At Stitch Fix, we often have to make decisions that involve uncertainty. For example, we choose the location of a new warehouse without knowing the exact population the warehouse will serve in the coming years. Or we purchase a certain quantity of a newly released fashion trend before we know how popular that trend will be. Or we promise to deliver a client’s curated items on a specific date not knowing if an unforeseen weather event will impact delivery time.

Our prediction of the future will always be incomplete and erroneous. Yet, as decision makers, we have to make a call despite imperfect data. We can either “best guess” uncertain values and hope that we aren’t too far off the mark, or we can optimize for the worst case and make a decision that works for every possibility. Planning for the worst case might make sense if you’re designing a bridge; however, in most business cases this leads to overly conservative decisions that are too expensive or inefficient.

In this post, we’ll introduce stochastic programming, a framework for making optimal decisions that involve uncertainty. Whereas classical optimization approaches modeling the real world assuming known parameters, stochastic programs allow us to explicitly treat uncertainty in our decision-making. We’ll also apply this framework to an operational problem at Stitch Fix.

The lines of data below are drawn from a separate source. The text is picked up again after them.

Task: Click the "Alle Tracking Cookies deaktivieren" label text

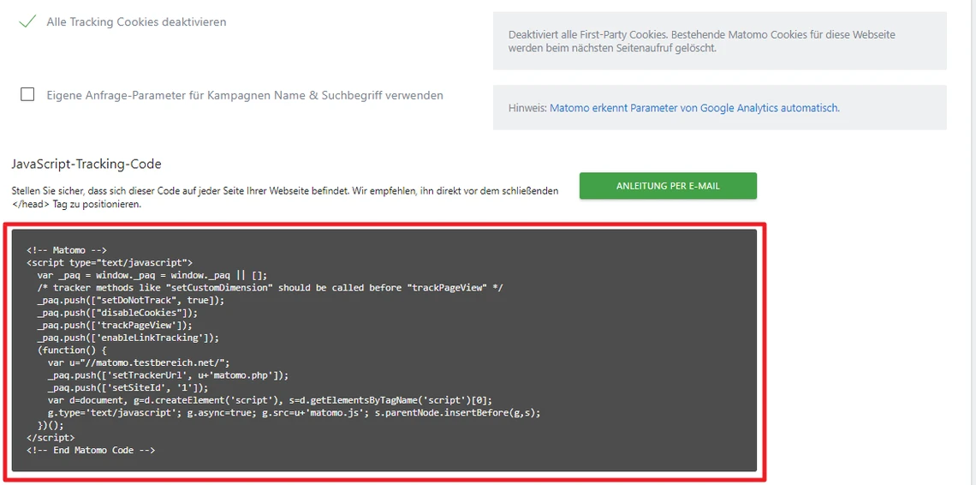Action: 136,21
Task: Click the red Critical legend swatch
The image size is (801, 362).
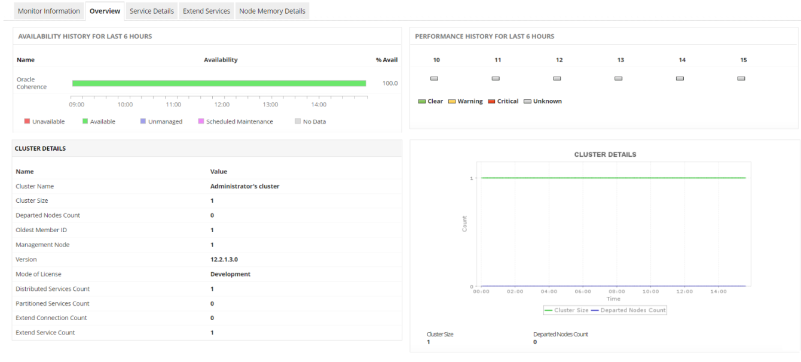Action: pyautogui.click(x=492, y=102)
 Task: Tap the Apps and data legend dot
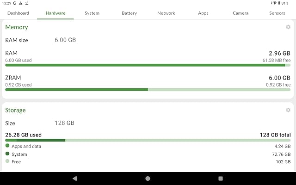pyautogui.click(x=7, y=146)
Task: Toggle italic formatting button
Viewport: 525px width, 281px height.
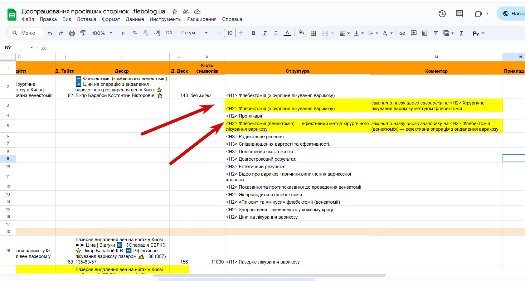Action: [x=265, y=33]
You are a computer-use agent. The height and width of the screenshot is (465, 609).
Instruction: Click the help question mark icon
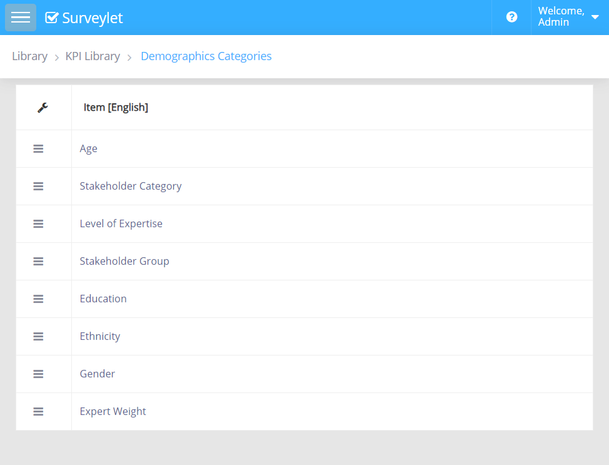[x=511, y=18]
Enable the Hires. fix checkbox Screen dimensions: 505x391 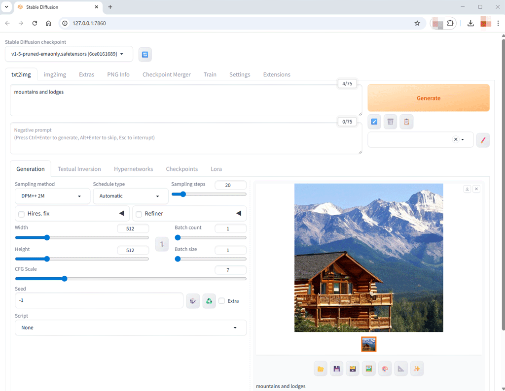click(x=22, y=214)
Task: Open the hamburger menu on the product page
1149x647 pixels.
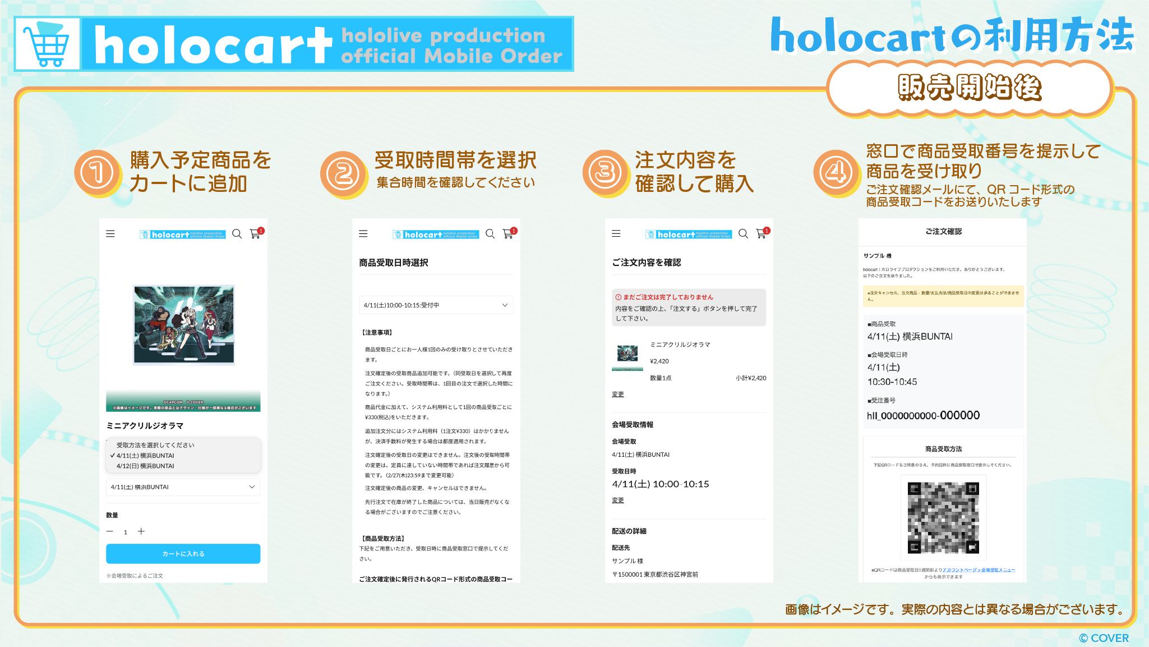Action: pos(110,234)
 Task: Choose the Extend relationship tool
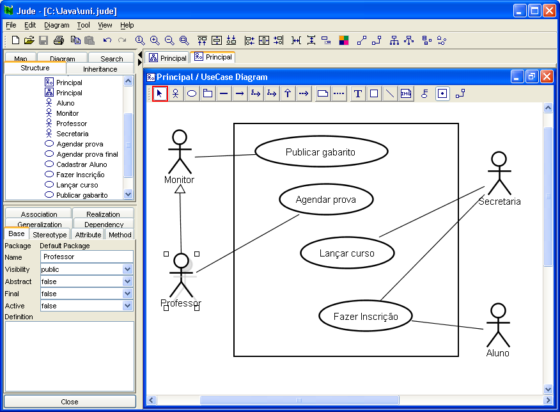[256, 93]
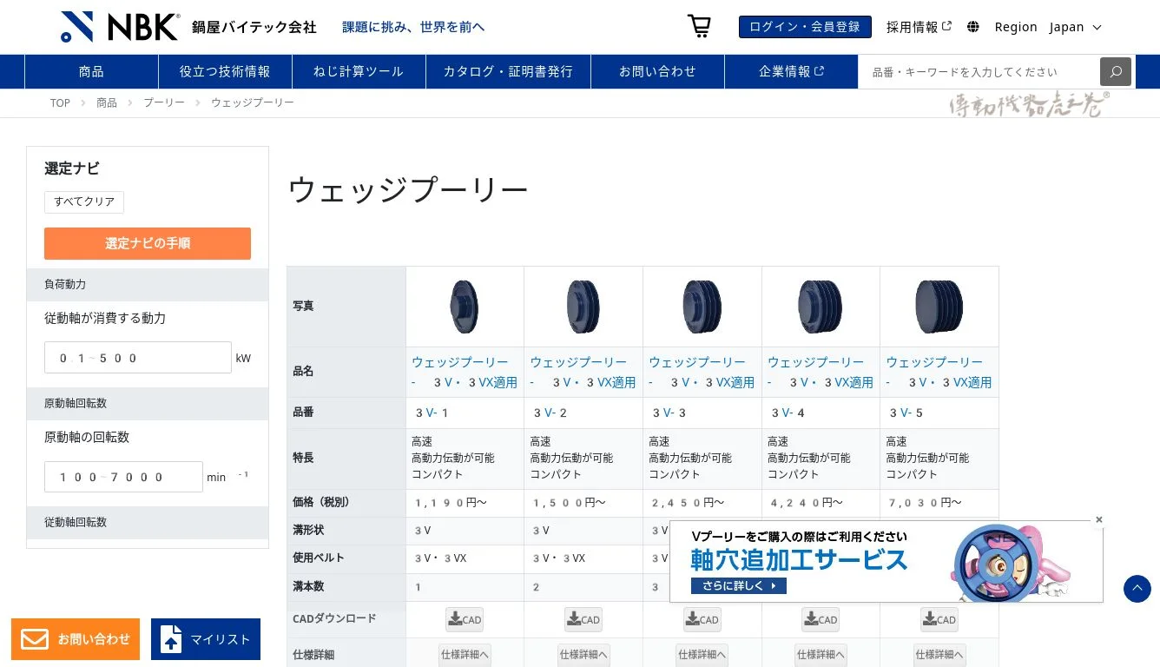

### Flexible stylist schedules with uncertain demand

Let’s take the problem of stylist scheduling as an example. When a client requests a Fix, our word for a curated shipment of clothing, a stylist with skills appropriate to that client (aided by algorithms) selects the items to go out in that Fix. To ensure on-time delivery, each Fix must be styled within a specific time frame.

The number of Fix requests fluctuates from day to day and week to week, and it is critical for both Stitch Fix and our clients to have the right number of stylists available. Hiring and scheduling enough stylists to meet any possible client demand is too costly and would lead to idle resources. Failing to schedule enough stylists to meet demand could lead to Fixes arriving late or the opportunity cost of deferred demand.

In practice, Stitch Fix does not tell stylists when to work. Styling a Fix requires creativity and freedom, and we can best serve our clients by allowing stylists to choose the schedule that works best for them. For the purposes of this post we will present a simplified version of this problem. Let’s assume that stylists are provided specific schedules that take into account their preferences, and explore a method for finding the right allocation of stylists over time in the presence of uncertain client demand.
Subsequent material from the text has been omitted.